残念ながら自分は、酷いヤツなので化け物に殺されないように、フランクに接するふりをしながら媚びるしかなかった。
自身が得意な、見て見ぬふりをするしかない。
「ラフ。アンタが天使を名乗ってるなんて、笑かすよ」
至愚が皮肉を言って、意地悪く笑う。
「ペテン師、ぺ、天使…なんて。ははは!」
「やめてくださいよ。イジりに来たんですか?」
人面獣はいやいや、と否定した。
「本物のギャビー・リッターに花をたむけにきたんだ。多分、今日が命日だろうから」
仏花を雑に地面に置くと、彼女はしばし黙祷した。
「この、場所が?」
変哲もない、脇道が?
「ああ、ここであの女にトドメを刺された。逃げていたのに、見つかってね」
「知っていんですか」
だが、赤毛の凛々しい顔をした化け物は否定も肯定もしなかった。そして冷たい目をしてこちらを見た。
「お前に教える価値なんてないよ」
今のギャビー・リッターに、似たような瞳で同じ言葉を吐かれたのを思い出して──黙るしか無かった。
「で、ですよね〜。

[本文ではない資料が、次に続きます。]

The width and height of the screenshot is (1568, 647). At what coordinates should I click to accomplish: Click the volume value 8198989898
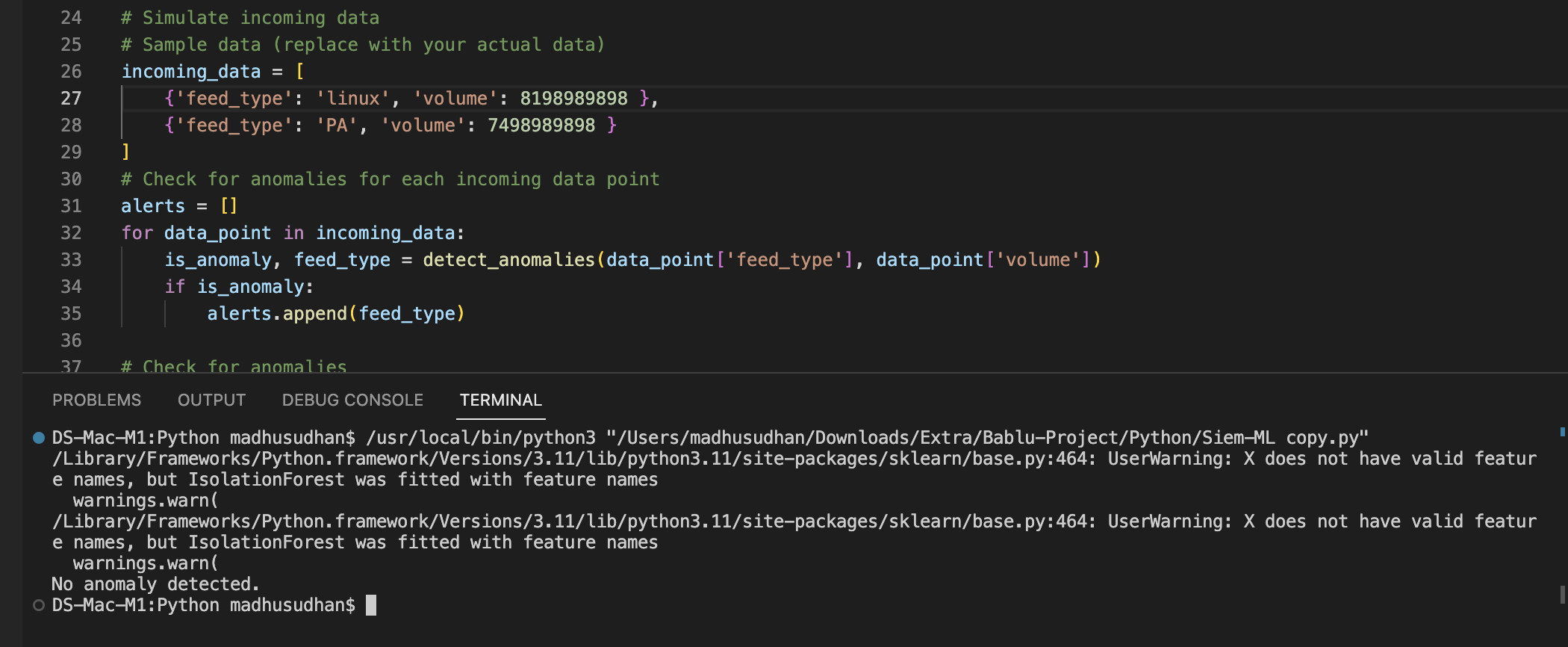coord(573,99)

俺、サイテーですから」
「じゃあ、引き続きパビャ子のお守りを頼むよ」
人面獣は分厚い足の平と鋭い爪でアスファルトに傷をつけながら、去っていった。
「…はあ、疲れた。ずっと疲れっぱなしだ」
希死念慮に似ただるさに襲われ、夜中の静まり返った町を歩く。公園でブランコでもこごうかな、と思いつき、彼はムシムシした風に吹かれた。
ラフくん…。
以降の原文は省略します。